Fungal Community Analysis by Large-Scale Sequencing of Environmental Samples
Heath E. O'Brien,1*
Jeri Lynn Parrent,1
Jason A. Jackson,1
Jean-Marc Moncalvo,2 and
Rytas Vilgalys1
Department of Biology, Duke University, Durham, North Carolina 27708,1
Centre for Biodiversity and Conservation Biology, Royal Ontario Museum, and Department of Botany, University of Toronto, Toronto, Canada2
Received 10 November 2004/
Accepted 15 April 2005
Fungi are an important and diverse component of soil communities, but these communities have proven difficult to study in conventional biotic surveys. We evaluated soil fungal diversity at two sites in a temperate forest using direct isolation of small-subunit and internal transcribed spacer (ITS) rRNA genes by PCR and high-throughput sequencing of cloned fragments. We identified 412 sequence types from 863 fungal ITS sequences, as well as 112 ITS sequences from other eukaryotic microorganisms. Equal proportions of Basidiomycota and Ascomycota sequences were present in both the ITS and small-subunit libraries, while members of other fungal phyla were recovered at much lower frequencies. Many sequences closely matched sequences from mycorrhizal, plant-pathogenic, and saprophytic fungi. Compositional differences were observed among samples from different soil depths, with mycorrhizal species predominating deeper in the soil profile and saprophytic species predominating in the litter layer. Richness was consistently lowest in the deepest soil horizon samples. Comparable levels of fungal richness have been observed following traditional specimen-based collecting and culturing surveys, but only after much more extensive sampling. The high rate at which new sequence types were recovered even after sampling 863 fungal ITS sequences and the dominance of fungi in our libraries relative to other eukaryotes suggest that the abundance and diversity of fungi in forest soils may be much higher than previously hypothesized.

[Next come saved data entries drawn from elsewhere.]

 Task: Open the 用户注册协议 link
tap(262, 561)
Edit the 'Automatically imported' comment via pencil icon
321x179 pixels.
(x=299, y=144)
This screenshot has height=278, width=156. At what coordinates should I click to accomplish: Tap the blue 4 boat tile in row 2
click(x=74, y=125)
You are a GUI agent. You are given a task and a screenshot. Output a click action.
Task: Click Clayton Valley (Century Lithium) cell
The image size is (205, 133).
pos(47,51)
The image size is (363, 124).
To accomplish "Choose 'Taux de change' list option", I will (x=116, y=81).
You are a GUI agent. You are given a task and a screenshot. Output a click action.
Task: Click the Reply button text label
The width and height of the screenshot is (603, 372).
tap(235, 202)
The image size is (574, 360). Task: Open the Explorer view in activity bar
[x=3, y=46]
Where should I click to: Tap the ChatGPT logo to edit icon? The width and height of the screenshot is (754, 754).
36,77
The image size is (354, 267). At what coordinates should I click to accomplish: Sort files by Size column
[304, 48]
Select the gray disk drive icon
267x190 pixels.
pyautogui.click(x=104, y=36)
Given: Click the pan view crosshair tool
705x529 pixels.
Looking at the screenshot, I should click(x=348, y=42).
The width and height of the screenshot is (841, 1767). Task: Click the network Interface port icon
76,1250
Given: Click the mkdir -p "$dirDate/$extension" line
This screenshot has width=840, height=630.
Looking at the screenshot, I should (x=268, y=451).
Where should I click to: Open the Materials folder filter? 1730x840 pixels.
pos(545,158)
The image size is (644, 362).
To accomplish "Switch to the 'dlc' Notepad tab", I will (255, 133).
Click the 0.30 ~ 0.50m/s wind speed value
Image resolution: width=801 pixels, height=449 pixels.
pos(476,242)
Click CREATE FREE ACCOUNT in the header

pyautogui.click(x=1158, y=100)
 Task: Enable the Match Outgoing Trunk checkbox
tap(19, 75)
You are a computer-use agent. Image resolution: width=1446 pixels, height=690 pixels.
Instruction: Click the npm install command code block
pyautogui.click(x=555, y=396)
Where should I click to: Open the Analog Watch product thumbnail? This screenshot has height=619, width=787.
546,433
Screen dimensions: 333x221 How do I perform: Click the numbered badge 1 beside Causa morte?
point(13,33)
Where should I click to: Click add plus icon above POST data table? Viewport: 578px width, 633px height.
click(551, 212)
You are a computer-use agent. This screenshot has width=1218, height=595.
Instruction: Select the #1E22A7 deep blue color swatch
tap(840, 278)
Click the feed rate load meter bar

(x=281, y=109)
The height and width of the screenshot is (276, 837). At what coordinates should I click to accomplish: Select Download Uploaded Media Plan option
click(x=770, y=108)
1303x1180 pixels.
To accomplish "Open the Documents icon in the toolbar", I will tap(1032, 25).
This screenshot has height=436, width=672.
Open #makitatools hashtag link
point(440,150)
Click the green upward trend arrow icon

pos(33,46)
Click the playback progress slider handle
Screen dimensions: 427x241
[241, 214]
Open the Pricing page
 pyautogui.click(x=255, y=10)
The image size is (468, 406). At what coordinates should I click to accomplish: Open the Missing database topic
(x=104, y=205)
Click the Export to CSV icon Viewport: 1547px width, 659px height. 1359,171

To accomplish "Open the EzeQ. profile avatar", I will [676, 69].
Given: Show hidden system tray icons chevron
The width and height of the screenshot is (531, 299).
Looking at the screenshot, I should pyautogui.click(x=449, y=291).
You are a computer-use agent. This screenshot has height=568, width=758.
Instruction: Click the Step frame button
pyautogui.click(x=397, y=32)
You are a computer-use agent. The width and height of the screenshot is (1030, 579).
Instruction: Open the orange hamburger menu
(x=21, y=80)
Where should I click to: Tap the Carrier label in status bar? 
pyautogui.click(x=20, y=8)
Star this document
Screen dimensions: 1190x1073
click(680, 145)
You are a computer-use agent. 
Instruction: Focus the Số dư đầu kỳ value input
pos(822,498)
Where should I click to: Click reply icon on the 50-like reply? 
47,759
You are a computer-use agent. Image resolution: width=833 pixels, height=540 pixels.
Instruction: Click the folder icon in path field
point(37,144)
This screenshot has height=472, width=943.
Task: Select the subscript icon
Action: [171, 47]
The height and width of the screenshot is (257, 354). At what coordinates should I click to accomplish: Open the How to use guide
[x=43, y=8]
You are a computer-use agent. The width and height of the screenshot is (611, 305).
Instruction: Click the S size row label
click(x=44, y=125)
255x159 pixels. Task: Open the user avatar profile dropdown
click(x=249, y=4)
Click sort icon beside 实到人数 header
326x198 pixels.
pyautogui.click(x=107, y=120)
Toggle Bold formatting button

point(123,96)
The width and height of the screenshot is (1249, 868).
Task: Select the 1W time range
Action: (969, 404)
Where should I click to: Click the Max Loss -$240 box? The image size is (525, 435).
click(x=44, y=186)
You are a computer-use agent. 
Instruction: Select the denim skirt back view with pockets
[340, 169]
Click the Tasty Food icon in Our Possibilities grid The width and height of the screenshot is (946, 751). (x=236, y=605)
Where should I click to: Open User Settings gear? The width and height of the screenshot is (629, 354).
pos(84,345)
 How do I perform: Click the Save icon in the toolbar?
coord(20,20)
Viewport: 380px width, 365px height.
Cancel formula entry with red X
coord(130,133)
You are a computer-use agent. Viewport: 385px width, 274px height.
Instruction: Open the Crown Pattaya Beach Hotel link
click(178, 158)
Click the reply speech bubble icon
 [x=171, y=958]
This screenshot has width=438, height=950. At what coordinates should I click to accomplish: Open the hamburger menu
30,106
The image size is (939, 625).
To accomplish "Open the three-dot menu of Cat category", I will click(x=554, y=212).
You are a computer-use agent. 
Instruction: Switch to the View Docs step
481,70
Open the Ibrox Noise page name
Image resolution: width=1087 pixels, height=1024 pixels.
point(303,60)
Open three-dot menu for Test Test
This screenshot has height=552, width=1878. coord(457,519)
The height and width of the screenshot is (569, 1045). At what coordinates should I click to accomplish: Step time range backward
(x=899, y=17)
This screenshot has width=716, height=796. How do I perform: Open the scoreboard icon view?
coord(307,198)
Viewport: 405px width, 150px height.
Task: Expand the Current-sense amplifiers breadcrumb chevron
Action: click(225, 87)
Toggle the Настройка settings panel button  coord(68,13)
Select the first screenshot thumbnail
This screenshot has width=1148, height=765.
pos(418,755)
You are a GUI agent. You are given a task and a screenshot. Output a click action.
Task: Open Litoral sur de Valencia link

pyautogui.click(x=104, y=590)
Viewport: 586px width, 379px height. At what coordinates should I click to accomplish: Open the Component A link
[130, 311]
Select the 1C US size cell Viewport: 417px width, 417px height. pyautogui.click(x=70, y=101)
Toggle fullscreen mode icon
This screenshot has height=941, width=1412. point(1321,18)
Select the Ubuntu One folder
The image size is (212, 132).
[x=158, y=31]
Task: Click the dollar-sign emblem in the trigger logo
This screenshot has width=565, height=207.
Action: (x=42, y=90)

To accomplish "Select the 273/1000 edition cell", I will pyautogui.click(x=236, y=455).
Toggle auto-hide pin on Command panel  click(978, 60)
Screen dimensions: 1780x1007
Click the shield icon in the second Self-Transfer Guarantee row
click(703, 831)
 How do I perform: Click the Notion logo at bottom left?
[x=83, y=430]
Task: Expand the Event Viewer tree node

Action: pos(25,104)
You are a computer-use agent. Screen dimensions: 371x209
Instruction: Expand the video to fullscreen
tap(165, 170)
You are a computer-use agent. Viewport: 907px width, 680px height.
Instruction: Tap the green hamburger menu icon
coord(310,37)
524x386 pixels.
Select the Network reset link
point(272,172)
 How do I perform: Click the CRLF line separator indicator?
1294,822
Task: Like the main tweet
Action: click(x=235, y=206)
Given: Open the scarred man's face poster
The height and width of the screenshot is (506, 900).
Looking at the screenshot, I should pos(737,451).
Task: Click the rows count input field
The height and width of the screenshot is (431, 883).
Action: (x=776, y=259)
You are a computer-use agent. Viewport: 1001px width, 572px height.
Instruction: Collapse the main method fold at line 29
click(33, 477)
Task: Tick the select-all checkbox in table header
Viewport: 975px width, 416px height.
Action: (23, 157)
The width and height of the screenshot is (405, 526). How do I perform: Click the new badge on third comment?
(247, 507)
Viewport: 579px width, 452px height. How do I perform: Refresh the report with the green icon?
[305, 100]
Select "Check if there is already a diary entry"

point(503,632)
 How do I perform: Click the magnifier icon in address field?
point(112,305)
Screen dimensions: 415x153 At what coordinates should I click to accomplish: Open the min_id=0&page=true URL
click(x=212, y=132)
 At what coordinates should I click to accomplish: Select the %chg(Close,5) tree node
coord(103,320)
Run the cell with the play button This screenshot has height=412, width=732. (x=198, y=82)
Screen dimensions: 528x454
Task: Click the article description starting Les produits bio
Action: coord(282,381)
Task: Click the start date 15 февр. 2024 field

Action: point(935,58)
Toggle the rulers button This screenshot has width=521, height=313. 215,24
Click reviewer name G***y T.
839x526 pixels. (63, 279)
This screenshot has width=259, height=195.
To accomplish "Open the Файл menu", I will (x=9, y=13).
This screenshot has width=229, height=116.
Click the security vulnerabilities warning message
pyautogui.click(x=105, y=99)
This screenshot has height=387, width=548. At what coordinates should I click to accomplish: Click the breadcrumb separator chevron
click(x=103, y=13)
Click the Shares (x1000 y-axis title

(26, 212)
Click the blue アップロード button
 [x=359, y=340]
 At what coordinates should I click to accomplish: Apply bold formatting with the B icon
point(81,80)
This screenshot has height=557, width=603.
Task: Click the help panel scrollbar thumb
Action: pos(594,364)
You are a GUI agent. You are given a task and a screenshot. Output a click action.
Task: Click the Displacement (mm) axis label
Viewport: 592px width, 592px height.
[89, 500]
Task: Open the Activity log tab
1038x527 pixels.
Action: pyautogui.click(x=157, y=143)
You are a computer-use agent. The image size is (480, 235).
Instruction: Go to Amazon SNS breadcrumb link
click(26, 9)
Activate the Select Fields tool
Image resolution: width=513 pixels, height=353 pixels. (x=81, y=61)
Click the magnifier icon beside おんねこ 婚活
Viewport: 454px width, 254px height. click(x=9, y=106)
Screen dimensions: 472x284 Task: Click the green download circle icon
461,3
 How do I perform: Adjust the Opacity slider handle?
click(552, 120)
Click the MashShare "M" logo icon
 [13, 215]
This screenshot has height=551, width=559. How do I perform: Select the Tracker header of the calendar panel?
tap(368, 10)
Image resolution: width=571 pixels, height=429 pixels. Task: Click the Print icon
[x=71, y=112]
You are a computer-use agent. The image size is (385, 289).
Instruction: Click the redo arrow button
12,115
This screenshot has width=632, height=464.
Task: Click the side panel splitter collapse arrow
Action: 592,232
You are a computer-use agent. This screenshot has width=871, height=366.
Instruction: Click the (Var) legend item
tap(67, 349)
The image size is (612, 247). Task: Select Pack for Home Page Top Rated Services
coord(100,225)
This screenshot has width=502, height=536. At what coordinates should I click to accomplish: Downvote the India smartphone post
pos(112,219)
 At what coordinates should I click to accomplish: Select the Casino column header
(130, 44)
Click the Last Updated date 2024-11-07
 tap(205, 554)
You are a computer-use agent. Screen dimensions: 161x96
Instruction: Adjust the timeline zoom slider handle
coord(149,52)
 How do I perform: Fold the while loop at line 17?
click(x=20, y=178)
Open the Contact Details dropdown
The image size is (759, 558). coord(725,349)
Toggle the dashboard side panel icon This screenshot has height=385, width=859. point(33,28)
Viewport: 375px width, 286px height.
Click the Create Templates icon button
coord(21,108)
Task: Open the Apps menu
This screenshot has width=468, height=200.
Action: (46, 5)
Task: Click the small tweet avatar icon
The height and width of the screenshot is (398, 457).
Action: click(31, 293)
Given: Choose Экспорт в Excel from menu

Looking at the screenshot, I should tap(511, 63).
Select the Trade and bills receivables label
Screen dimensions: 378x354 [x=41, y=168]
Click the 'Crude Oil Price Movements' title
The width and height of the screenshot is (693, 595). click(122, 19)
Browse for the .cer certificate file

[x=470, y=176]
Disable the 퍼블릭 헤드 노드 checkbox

* Corresponding author. Mailing address: Department of Biology, Duke University, Durham NC 27708. Phone: (919) 660-7285. Fax: (919) 660-7293. E-mail:
heo3{at}duke.edu.
Supplemental material for this article may be found at http://aem.asm.org.
Applied and Environmental Microbiology, September 2005, p. 5544-5550, Vol. 71, No. 9
0099-2240/05/$08.00+0 doi:10.1128/AEM.71.9.5544-5550.2005
Copyright © 2005, American Society for Microbiology. All Rights Reserved.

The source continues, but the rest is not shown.